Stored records
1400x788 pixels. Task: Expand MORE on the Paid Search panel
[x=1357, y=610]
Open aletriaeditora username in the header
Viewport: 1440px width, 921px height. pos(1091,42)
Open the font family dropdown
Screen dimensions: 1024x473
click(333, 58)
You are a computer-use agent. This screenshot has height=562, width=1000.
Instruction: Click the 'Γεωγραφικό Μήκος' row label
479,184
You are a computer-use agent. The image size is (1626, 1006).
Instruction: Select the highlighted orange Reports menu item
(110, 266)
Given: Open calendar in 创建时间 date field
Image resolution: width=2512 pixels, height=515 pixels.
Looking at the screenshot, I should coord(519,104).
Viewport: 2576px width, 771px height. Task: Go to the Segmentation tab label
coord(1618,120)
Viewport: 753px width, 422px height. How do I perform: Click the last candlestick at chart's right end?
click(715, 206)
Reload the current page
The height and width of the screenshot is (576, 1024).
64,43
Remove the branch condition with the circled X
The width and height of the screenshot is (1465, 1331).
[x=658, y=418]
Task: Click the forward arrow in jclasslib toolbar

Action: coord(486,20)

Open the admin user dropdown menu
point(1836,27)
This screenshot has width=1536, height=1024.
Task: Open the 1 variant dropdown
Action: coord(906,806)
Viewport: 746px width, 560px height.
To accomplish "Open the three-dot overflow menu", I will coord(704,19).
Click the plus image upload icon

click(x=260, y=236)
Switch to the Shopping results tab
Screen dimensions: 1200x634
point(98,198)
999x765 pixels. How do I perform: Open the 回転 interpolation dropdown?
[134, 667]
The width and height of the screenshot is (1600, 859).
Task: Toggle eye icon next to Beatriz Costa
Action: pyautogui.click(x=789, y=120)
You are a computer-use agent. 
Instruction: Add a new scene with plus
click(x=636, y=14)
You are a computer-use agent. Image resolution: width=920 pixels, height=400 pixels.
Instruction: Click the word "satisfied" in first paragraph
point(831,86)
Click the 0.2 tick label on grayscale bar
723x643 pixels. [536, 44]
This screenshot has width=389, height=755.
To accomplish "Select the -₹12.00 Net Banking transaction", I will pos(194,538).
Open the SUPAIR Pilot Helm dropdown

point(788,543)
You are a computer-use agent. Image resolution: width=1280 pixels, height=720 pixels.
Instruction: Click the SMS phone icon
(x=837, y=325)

# Task requirements
Return only those lines that run from the one containing "You are a computer-use agent. Image resolution: width=920" through the end of the entries, keeping each exactly as written.

# Answer box
You are a computer-use agent. Image resolution: width=920 pixels, height=400 pixels.
Instruction: Click the word "satisfied" in first paragraph
point(831,86)
Click the 0.2 tick label on grayscale bar
723x643 pixels. [536, 44]
This screenshot has width=389, height=755.
To accomplish "Select the -₹12.00 Net Banking transaction", I will pos(194,538).
Open the SUPAIR Pilot Helm dropdown

point(788,543)
You are a computer-use agent. Image resolution: width=1280 pixels, height=720 pixels.
Instruction: Click the SMS phone icon
(x=837, y=325)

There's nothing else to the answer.